An advertisement I couldn’t abide showed up on an email this morning, as follows:
Content from Partnership for America’s Health Care Future
American families can’t afford Medicare for All.
Studies confirm that Medicare for All would force Americans to pay more for worse care. Economists agree, there’s “no way to pay for Medicare for All without tax increases.”
After I got on Medicare, I’ve had the best medical care I’ve ever had in my entire life.
I’ve had the best doctors, been to the finest hospitals, and not been afraid to see a doctor when I thought I needed one. I’m pretty sure without Medicare, I would be dead. The only thing better than Medicare alone is Medicare with Medicaid.
I don’t know what it would cost, but compared to commercial insurance, Medicare is cheap. When they calculate what “national” Medicare would cost, they never calculate what medical care is already costing Americans.
How about subtracting the current cost of care from the total and THEN tell us what it would really cost? Because we pay a fortune for medical care in this country, far more than they pay in other “first world” countries. We do NOT get better care for the money.
Then, how about calculating how many people die for lack of any medical care? What’s the price tag on that?
PART II: WHERE ARE MY EYEGLASSES?
How in the world can you lose your glasses when you essentially never remove them except to sleep? That is this morning conundrum. I tried to fit it into someone else’s prompt, but no matter how hard I shoved and pushed, it just didn’t fit.
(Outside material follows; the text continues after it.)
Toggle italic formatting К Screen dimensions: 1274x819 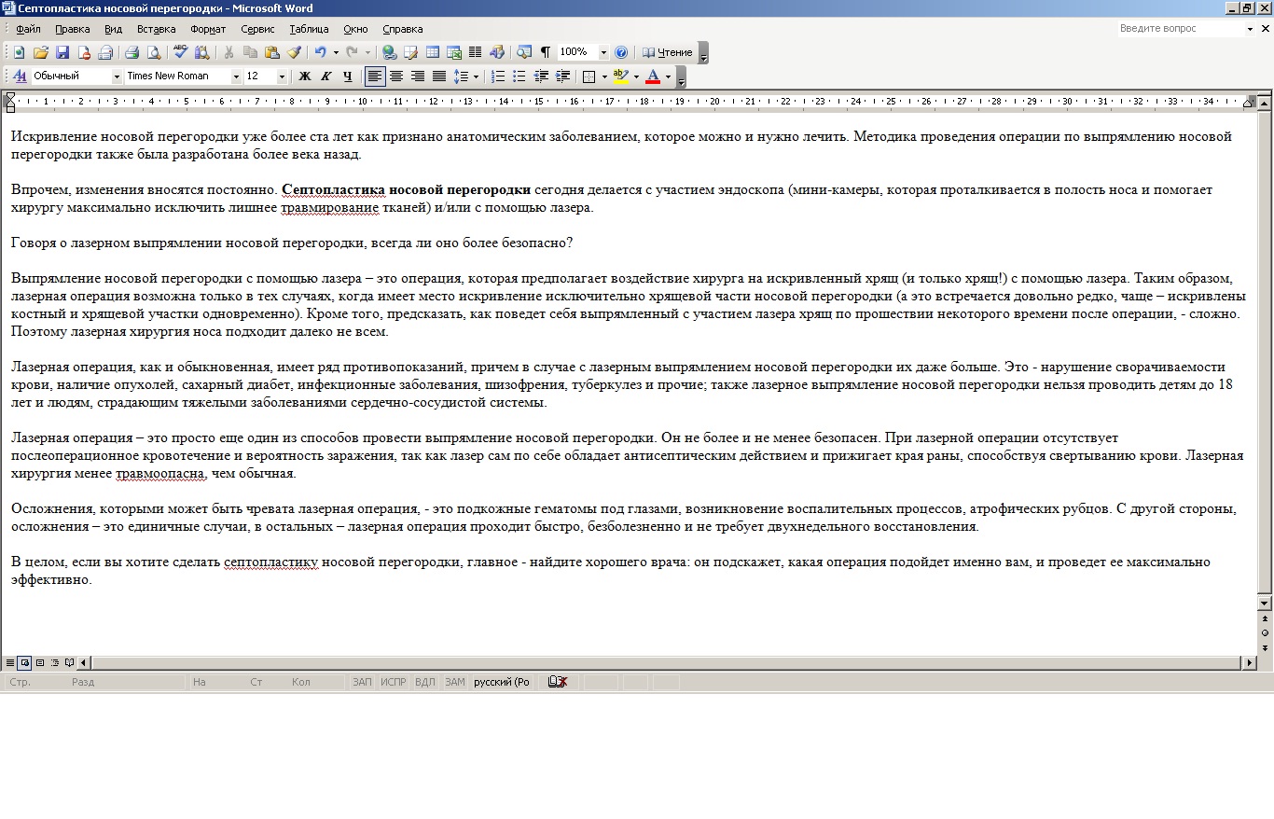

I know I was wearing my glasses last night. I’m pretty sure I wore them into the bedroom and obviously at some point, I took them off. I always put them on either my little computer table or my night table. Occasionally, I put them on the headboard which has bookshelves and every once in a blue moon, I discover I left them in the bathroom or they are caught in the bedclothes, meaning I fell asleep with them on.
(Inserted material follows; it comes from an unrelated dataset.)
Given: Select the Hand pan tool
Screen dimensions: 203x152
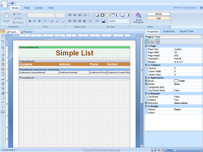Looking at the screenshot, I should pos(2,35).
Garry and I hunted through all the places they ought to be and a lot of places they shouldn’t (but might) be.
Nothing. We then added the clothing I took off when I went to bed. No glasses. They aren’t under or behind the bed nor in the drawer in my end-table — OR the bag in which I keep my medications. Not in the bathroom, not forgotten in the living room which I considered unlikely since I was watching Colbert before I went to bed and no doubt was wearing them while watching.
I gave up and put on another pair.
Where are they? I didn’t leave the house. I didn’t go downstairs. They have to be up here … but where?
The worst part of hunting for your glasses is that you can’t see because you can’t find your glasses. Oh well. I suppose they will show up at some point, hopefully not crushed under my ( or someone else’s) shoe.
ANSWERED MYSTERY: In the wastepaper basket.